LeetCode 1723 - Find Minimum Time to Finish All Jobs
This problem is asking us to assign a set of jobs, each with a specific time requirement, to k workers such that every job is assigned to exactly one worker, and we minimize the maximum total working time among all workers.
Difficulty: 🔴 Hard
Topics: Array, Dynamic Programming, Backtracking, Bit Manipulation, Bitmask
Solution
Problem Understanding
This problem is asking us to assign a set of jobs, each with a specific time requirement, to k workers such that every job is assigned to exactly one worker, and we minimize the maximum total working time among all workers. The input jobs is an integer array where jobs[i] represents the time needed to complete the i-th job. The integer k specifies the number of workers available. The output is a single integer representing the minimum possible value of the largest workload assigned to any worker.
The constraints provide important information: the number of jobs n is at most 12, and each job can take up to 10^7 units of time. The small value of n hints that exponential approaches (like backtracking with pruning) are feasible. Key edge cases include scenarios where k equals n (each worker can take exactly one job) or where k is 1 (all jobs must go to a single worker). The problem guarantees at least one worker and at least one job, so we do not need to handle empty inputs.

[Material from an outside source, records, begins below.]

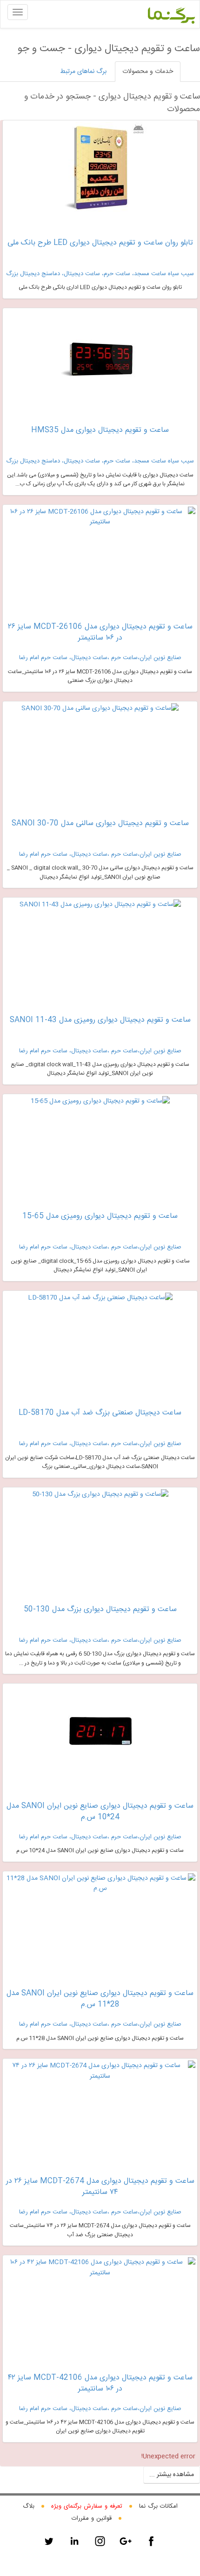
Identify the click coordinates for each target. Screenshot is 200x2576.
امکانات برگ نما (158, 2506)
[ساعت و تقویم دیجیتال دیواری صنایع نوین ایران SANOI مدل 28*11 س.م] (100, 1883)
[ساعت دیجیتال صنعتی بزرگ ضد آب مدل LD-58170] (100, 1298)
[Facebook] (151, 2541)
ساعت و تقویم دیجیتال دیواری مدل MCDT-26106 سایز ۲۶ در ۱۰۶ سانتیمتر (100, 632)
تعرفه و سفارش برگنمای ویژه (86, 2506)
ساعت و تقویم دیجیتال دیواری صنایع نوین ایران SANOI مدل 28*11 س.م (100, 1999)
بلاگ (28, 2506)
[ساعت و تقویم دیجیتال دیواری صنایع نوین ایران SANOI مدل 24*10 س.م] (100, 1731)
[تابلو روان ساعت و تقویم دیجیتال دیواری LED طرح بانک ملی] (100, 168)
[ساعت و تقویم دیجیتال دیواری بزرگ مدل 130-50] (100, 1494)
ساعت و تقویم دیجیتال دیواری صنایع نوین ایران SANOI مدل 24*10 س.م (100, 1811)
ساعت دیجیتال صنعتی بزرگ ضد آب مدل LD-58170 (100, 1413)
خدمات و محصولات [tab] (147, 71)
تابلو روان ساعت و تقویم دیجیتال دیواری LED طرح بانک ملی (100, 243)
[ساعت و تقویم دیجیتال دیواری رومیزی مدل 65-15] (100, 1101)
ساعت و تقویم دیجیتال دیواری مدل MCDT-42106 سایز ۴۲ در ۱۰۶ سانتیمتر (100, 2383)
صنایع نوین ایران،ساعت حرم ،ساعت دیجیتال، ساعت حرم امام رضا (100, 658)
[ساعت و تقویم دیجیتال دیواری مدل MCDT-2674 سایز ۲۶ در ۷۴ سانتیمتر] (100, 2071)
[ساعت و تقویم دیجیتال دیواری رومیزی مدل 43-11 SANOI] (100, 904)
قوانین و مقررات (92, 2518)
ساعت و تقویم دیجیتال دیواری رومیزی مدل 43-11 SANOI (100, 1020)
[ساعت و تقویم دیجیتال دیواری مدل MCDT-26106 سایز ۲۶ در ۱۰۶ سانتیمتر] (100, 517)
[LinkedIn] (74, 2541)
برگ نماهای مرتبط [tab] (83, 71)
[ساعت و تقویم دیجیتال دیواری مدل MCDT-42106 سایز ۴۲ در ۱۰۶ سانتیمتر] (100, 2267)
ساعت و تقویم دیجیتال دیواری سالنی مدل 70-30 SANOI (100, 823)
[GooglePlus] (126, 2541)
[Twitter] (49, 2541)
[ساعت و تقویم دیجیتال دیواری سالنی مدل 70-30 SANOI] (100, 708)
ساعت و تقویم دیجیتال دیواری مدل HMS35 (100, 430)
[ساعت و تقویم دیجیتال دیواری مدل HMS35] (100, 356)
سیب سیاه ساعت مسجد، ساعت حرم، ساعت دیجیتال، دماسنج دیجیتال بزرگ (100, 274)
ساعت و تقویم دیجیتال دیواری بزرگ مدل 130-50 (100, 1609)
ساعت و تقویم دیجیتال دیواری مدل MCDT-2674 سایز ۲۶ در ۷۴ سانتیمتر (100, 2187)
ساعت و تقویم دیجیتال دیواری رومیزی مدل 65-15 (100, 1216)
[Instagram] (100, 2541)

The challenge is that naive approaches of trying every possible assignment explode combinatorially. We need a strategy that efficiently explores the space of assignments while pruning infeasible or suboptimal solutions.
Approaches
The brute-force approach would attempt all possible distributions of jobs among workers. Since each job can go to any worker, there are k^n possible assignments. For each assignment, we would compute the maximum working time and keep track of the smallest maximum. While correct, this approach is infeasible even for n = 12 and k = 4, as it requires examining millions of possibilities.
The key insight for an optimal solution is that we can use backtracking with pruning combined with binary search on the answer. The maximum working time must lie between the largest single job time and the sum of all job times. We can perform a binary search on this range and, for each candidate maximum time, check whether it is possible to assign jobs to workers without exceeding this limit. The checking can be done via a recursive backtracking algorithm that attempts to assign jobs one by one, skipping assignments that would exceed the candidate limit. This reduces the search space dramatically.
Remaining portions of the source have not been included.